DATA SUPPLIED START

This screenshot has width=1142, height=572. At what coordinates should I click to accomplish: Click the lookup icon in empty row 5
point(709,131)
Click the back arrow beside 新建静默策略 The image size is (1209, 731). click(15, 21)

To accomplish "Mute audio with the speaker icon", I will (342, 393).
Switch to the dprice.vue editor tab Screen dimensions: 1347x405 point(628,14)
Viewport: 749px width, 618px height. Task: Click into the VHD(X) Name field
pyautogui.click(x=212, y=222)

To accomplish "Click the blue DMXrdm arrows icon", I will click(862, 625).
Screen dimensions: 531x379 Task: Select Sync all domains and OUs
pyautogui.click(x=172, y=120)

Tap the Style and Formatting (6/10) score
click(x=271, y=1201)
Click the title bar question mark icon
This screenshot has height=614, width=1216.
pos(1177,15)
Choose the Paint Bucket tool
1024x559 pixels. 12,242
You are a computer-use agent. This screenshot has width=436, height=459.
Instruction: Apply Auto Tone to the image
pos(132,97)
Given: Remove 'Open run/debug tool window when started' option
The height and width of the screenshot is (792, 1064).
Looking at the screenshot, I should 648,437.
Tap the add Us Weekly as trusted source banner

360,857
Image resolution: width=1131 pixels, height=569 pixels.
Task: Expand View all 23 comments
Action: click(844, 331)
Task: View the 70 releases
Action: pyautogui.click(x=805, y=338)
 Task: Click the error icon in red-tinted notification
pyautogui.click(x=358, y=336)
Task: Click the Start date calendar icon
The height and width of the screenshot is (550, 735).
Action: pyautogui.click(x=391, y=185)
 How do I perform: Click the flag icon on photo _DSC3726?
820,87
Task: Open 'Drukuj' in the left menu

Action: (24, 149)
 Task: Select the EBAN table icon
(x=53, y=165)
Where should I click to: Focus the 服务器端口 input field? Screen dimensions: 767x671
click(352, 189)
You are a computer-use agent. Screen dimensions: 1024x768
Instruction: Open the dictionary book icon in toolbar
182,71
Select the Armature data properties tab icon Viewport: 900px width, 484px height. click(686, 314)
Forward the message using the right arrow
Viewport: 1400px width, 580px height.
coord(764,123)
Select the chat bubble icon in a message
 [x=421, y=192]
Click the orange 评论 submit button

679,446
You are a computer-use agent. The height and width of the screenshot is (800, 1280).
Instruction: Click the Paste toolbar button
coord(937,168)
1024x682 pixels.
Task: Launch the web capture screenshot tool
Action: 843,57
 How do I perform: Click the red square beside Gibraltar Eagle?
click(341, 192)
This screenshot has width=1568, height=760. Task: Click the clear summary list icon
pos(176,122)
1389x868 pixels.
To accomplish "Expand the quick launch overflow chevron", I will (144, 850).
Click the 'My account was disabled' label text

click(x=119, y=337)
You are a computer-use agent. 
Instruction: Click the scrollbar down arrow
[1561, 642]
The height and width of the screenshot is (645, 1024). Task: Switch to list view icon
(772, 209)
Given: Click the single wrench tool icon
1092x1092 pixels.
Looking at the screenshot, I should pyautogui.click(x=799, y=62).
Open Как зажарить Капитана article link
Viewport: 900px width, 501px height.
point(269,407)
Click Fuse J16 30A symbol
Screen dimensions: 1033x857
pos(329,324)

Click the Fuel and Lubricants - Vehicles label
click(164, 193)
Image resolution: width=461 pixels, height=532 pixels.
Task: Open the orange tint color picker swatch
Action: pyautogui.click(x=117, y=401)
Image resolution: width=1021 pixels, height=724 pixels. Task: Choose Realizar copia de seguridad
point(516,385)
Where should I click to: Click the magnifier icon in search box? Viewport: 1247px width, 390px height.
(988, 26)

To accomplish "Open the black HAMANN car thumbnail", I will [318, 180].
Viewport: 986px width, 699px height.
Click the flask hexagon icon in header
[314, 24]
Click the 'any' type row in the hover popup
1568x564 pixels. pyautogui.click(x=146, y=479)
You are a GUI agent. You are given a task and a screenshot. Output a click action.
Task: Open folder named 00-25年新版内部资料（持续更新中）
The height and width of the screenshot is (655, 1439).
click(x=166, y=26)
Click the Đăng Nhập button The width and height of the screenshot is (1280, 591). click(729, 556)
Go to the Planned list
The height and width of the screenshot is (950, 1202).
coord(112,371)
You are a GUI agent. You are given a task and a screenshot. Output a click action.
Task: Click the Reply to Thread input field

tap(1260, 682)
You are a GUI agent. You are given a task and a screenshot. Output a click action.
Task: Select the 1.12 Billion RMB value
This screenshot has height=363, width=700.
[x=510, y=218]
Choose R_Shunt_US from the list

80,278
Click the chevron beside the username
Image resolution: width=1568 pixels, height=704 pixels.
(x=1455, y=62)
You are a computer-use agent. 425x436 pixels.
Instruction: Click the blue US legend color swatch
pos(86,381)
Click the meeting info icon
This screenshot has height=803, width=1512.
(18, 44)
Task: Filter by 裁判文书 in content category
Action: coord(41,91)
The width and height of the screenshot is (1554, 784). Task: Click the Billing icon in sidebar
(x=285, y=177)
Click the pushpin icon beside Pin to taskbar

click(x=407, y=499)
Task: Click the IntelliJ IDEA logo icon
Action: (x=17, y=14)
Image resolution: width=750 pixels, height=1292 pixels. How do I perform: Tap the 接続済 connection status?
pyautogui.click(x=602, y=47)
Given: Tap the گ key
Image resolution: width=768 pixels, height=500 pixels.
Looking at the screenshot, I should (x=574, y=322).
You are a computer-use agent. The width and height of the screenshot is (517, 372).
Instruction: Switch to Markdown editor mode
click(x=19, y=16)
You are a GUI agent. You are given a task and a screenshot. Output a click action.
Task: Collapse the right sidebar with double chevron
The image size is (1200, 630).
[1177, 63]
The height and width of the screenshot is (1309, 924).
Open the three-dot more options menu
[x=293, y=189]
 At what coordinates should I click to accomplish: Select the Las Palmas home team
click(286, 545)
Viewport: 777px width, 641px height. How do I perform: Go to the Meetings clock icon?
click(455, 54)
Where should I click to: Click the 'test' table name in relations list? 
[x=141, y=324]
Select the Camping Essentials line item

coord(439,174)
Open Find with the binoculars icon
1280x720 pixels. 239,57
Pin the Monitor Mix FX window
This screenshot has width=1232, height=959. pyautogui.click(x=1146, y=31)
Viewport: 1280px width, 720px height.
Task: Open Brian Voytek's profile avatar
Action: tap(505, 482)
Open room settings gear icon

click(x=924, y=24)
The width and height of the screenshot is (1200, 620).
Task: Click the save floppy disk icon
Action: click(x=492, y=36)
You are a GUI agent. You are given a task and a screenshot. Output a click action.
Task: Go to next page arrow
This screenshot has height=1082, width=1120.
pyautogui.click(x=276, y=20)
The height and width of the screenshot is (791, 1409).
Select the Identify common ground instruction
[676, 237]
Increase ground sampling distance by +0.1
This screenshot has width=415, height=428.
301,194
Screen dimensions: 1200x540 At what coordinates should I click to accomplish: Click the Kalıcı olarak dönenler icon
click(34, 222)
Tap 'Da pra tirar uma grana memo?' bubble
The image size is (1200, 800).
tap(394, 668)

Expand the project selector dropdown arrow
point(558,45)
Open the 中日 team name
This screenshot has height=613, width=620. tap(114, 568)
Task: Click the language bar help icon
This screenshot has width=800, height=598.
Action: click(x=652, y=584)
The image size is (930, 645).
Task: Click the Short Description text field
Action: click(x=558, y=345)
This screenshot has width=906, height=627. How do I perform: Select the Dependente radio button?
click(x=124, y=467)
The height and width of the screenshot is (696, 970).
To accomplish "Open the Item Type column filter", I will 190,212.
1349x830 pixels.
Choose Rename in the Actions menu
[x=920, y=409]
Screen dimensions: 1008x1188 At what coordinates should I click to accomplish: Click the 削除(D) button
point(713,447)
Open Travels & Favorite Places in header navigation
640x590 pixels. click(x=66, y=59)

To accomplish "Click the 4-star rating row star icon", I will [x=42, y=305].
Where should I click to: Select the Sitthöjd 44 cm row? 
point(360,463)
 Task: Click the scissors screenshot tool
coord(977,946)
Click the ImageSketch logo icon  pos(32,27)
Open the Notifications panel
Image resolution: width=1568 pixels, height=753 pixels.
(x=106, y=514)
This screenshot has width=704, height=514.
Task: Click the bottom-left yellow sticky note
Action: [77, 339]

DATA SUPPLIED END

### BRIEF
Only lines holding the word "computer" are wanted; list them all from the material.

### ANSWER
You are a computer-use agent. This screenshot has width=436, height=459.
You are a computer-use agent. Screen dimensions: 1024x768
You are a computer-use agent. The height and width of the screenshot is (800, 1280).
You are a computer-use agent. 
You are a computer-use agent. 425x436 pixels.
You are a computer-use agent. The width and height of the screenshot is (517, 372).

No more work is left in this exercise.